After "Open group" with probe data loaded in memory, one can use “Image/Normalization plot” to view the normalization scatter plot between the current array and the baseline array. For version before 10/12/05, installation of R software is needed. These plots can also be viewed during "Analysis/Normalize" by checking “View normalization plot”.

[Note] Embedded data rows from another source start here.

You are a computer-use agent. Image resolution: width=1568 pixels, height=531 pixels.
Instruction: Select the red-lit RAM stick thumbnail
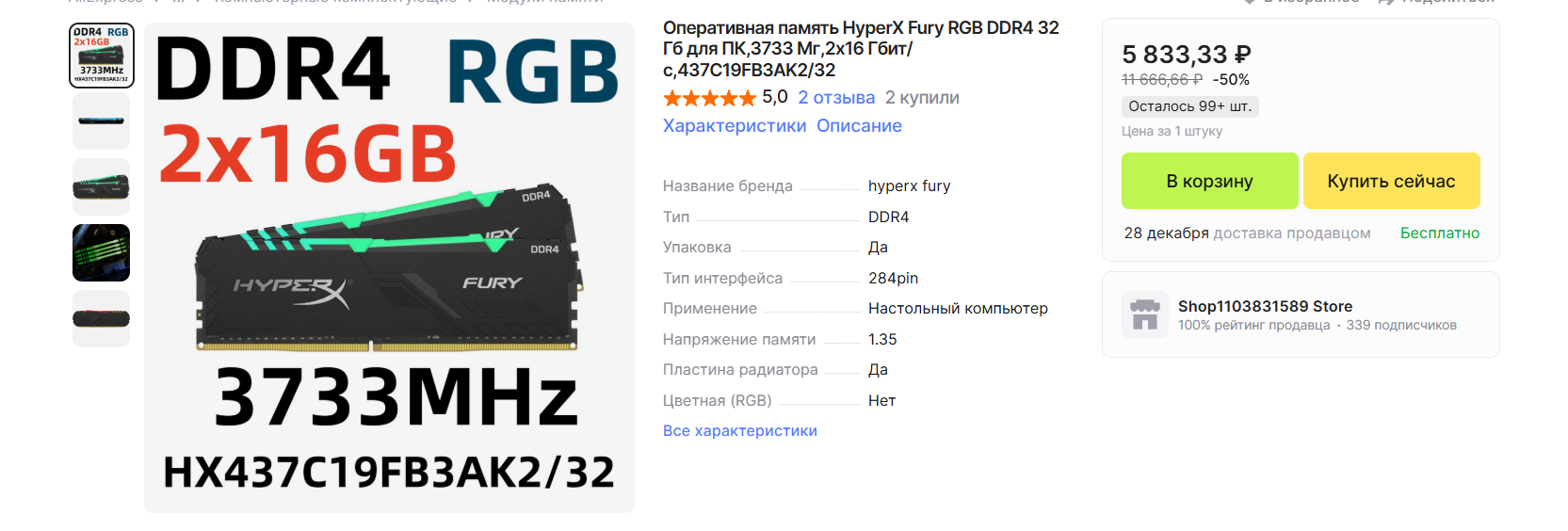102,318
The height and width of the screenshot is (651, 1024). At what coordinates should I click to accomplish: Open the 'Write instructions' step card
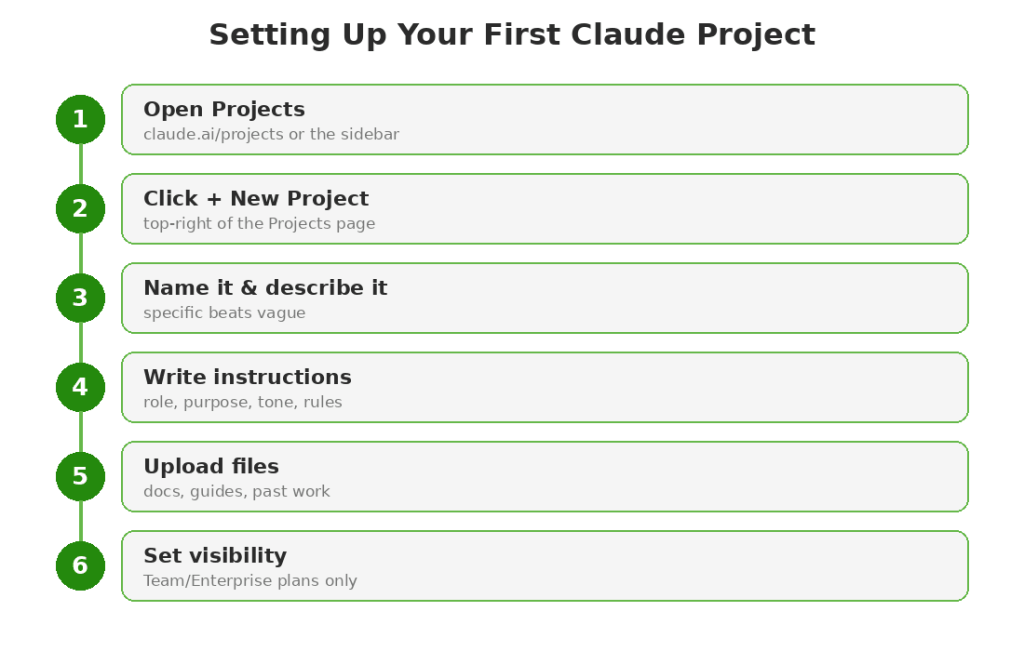[545, 387]
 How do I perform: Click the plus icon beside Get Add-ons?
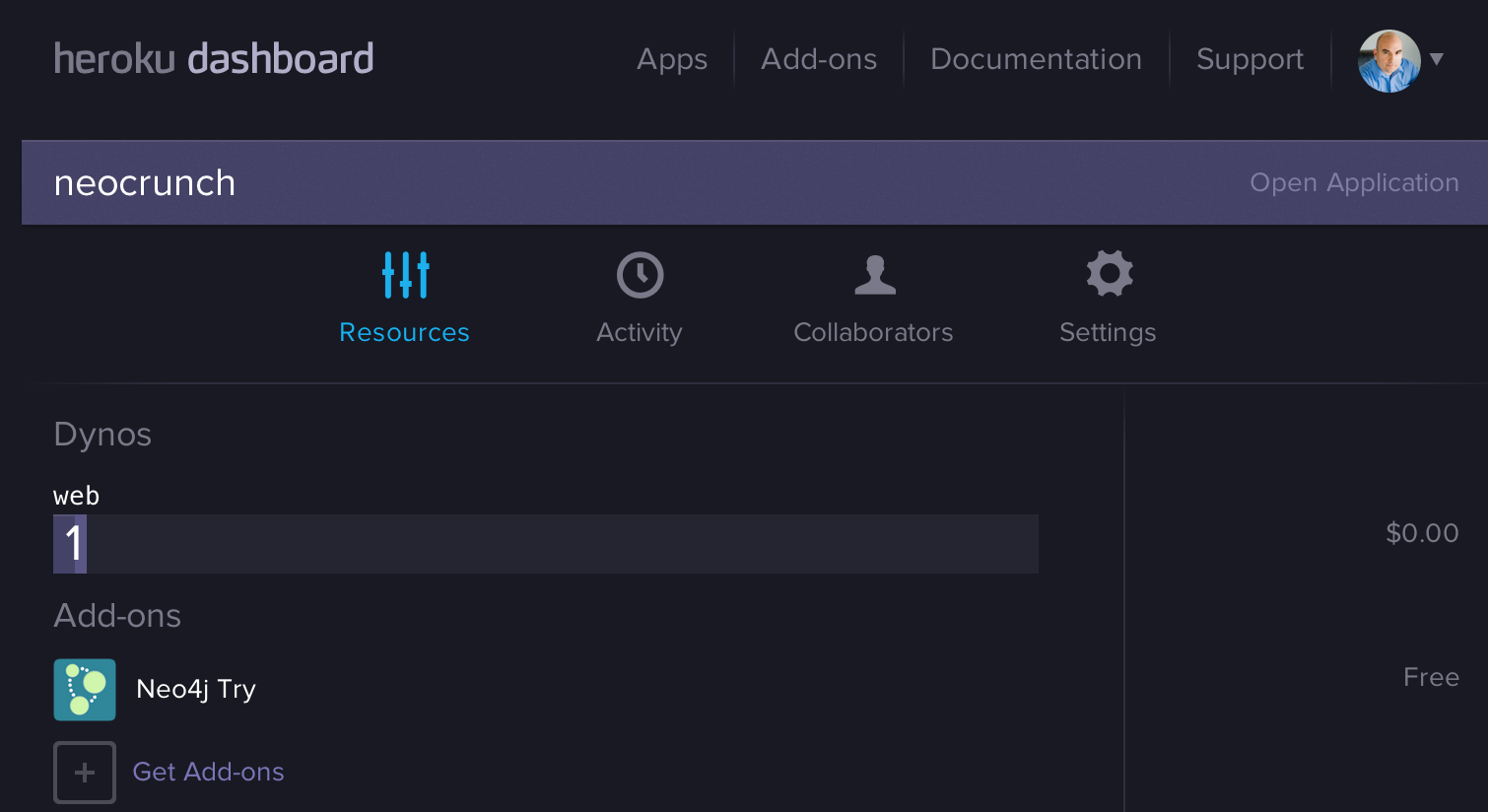coord(85,773)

The current array can be selected by clicking a "CEL image" icon on the left pane. By default the array with the median brightness (defined as median probe intensity) is used as the baseline array, but other arrays can be selected. On clicking OK, the invariant set is computed and scatterplots in original and log scale (M-A plots) are displayed (data courtesy of Ariel Rabinovic):

In the plot, each point represents PM or MM probe values in the two arrays. The blue line is the diagonal line y=x, the red circles are the probes selected in the “Invariant set”, and the green curve is the running median normalization curve based on the “Invariant set”. Usually the deviation of the blue line and the green curve indicates the need for normalization (that is, one array is brighter than the other). In the plot on the upper-right, the baseline array is plotted against the normalized probe values (on the X-axis), where we usually expect the invariant set largely overlap with the diagonal line.
[Version before 10/12/05] When the Invariant Set is small or the high-end points are sparse, the running-median curve used by “Analysis/Normalize” may not perform well (can be checked in the normalization plot). One may normalize such arrays individually using the smoothing spline method. This requires the baseline array to be already selected (recorded in DCP file) by performing “Analysis/Normalize” once. Then for individual arrays, run “Image/Normalization Plot” and check the “Use smoothing spline to normalize” option to fit a smoothing spline through the “Invariant Set” points as the normalization curve. If this gives reasonable result, one can also check “Use and save normalized values” to save the normalized values based on the smoothing spline in the DCP file. Afterwards “Analysis/Model-based expression” can be performed as usual.